Die Vernissage der drei Künstler Thomi Flück (Fotos), Hans Streuli (Gemälde) und (Walter Hugelshofer (Collagen) zog am letzten Freitag über hundert Gäste an. Bea Neururer vom Stiftungsrat des Ortsmuseums zeigte sich erfreut: «Die Mischung ist offenbar gelungen», stellte sie zufrieden fest. In der Tat ergänzen sich die Werke der drei Männer oft zumindest farblich, und inhaltlich darf natürlich jeder das in ihnen sehen, was ihm am besten entspricht – Verbindendes oder Trennendes.

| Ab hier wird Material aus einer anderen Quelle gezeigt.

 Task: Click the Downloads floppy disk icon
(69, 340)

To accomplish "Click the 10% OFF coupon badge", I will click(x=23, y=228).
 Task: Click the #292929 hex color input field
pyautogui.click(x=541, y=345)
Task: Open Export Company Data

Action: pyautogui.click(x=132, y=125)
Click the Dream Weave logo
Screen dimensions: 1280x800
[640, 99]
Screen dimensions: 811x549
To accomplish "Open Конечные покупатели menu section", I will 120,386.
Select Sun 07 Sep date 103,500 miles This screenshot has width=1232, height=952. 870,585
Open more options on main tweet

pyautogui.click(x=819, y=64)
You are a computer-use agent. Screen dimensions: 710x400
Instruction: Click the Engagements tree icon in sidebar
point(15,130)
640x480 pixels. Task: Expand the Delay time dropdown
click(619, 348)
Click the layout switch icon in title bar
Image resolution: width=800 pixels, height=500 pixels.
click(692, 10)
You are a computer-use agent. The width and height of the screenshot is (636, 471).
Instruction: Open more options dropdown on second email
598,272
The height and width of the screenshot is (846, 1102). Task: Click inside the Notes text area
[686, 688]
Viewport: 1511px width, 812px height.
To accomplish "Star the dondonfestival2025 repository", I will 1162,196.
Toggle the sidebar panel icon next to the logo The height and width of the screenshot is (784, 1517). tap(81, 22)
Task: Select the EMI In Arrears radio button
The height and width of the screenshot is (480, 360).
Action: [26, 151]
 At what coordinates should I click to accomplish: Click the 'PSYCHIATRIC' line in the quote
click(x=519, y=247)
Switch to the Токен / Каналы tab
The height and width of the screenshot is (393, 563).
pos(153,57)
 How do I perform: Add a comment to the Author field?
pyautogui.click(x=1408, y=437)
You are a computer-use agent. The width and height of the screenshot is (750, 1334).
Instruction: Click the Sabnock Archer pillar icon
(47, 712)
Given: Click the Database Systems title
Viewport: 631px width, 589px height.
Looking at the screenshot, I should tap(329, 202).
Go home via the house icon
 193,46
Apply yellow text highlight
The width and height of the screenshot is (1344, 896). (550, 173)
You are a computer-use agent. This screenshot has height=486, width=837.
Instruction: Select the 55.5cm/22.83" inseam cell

Räumlich sind die drei auf jeden Fall fein säuberlich auseinanderzuhalten: Im Kellergewölbe finden sich links die Fotos von Thomas Flück, rechts die Collagen von Walter Hugelshofer. Das Erdgeschoss gehört ganz den Öl-, Ölpastell- und Acrylbildern des ehemaligen Meilemer Zahnarztes Hans Streuli, geboren 1930.
Malen direkt in der Natur
Obwohl – oder weil – es für Streuli die erste Ausstellung ist, kann er aus dem Vollen schöpfen und nur seine, wie er sagt, «besseren Werke» zeigen. Entstanden sind die Berggipfel, Naturstudien und Stillleben nach der Pensionierung, also ab 1997. Hans Streulis Leidenschaft für die Berge ist so gross, dass er immer wieder mit Malutensilien und Zelt losmarschierte, um Berge im Glarnerland oder im Engadin direkt in der Natur zu malen. Und auch am Pfannenstiel fand er Motive: Eines seiner Lieblingsbilder ist ganz in Schwarzweiss gehalten und trägt den Titel «Der grosse Schnee Pfannenstil I». Zwei Tage lang habe er in jenem schneereichen Winter 1999 malenderweise im Schnee auf einem Schemeli vor den grossen Tannen gesessen, erzählt Streuli. «Und danach hatte ich eine Kieferhöhlenentzündung», brummt er, «aber das war’s wert.»
Bewegung in der Fotografie
Im Gegensatz zu Hans Streuli ist Fotograf Thomi Flück, geboren 1963, als Künstler in Meilen kein Unbekannter: Seine bekanntesten Projekte «Wir sind Meilen» und «Werkstatt Meilen» mit Fotos von Menschen aus dem Dorf waren kürzlich in der Seeanlage zu sehen.
Im Ortsmuseum zeigt er nun etwas Neues: Ein «Bilderrätsel aus Meilen». Die Fotos zeigen bekannte und unbekannte Ansichten von Meilen, manchmal leicht zu erkennen, wie der Bushof, manchmal schwierig zuzuordnen, wie das Feuerwehrgebäude an der Bruechstrasse. Allen gemeinsam ist, dass sie verschwommen und verzerrt sind, fast wie Gemälde wirken.
Thomas Flück versuchte, das Wesentliche jedes Sujets durch Bewegung zu betonen. Die Bilder (zu sehen und zu bestellen auch online auf www.actinia.ch) wurden mit einer Spiegelreflex-Digitalkamera aufgenommen und sind weder nachbearbeitet noch eingefärbt worden, auch wenn es so wirkt. «Das Einzige, das sich über Fotografie sagen lässt, ist, dass sie nie die Wirklichkeit wiedergibt», sagt Flück.
Ideen- und Gedankensplitter
Seine eigene Wirklichkeit präsentiert auch Werber und Grafiker Walter Hugelshofer, geboren 1947. Viele Hundert Collagen entstanden in den letzten 40 Jahren, eine Auswahl davon hängt jetzt im Ortsmuseum. Zum Teil basieren sie auf Kindheitserlebnissen, zum Teil auf aktuellen Gedankensplittern oder Blitzideen. Und Hugelshofer, der zum ersten Mal öffentlich ausstellt, kann zu jedem Werk etwas erzählen. Zu «Stop» etwa, das eine Hand zeigt, die über dem Meer schwebt und eine Spraydose hält. Die Collage entstand als Reaktion auf die zunehmende Wasser- und Luftverschmutzung «schon 1977, also lange vor Al Gore», schmunzelt Hugelshofer. Seine Werke gibt es auch im Internet zu sehen, unter www.waswar.ch, kann man sie auch fertig als wertige Colorprints samt Aufhängevorrichtung bestellen.
Ausstellung noch bis 21. März
Die Vernissage der drei Künstler wurde von drei exzellenten Musikern begleitet. Grünwald/Ramseier/Weber spielten im Gewölbekeller Jazziges und ernteten oft spontanten Applaus. den Apéro nahmen die Gäste dann im zweiten Stock des Ortsmuseums ein.
Die Ausstellung im Ortsmuseum Meilen, Kirchgasse 14, dauert noch bis am 21. März. Öffnungzeiten: samstags und sonntags von 14 bis 17 Uhr.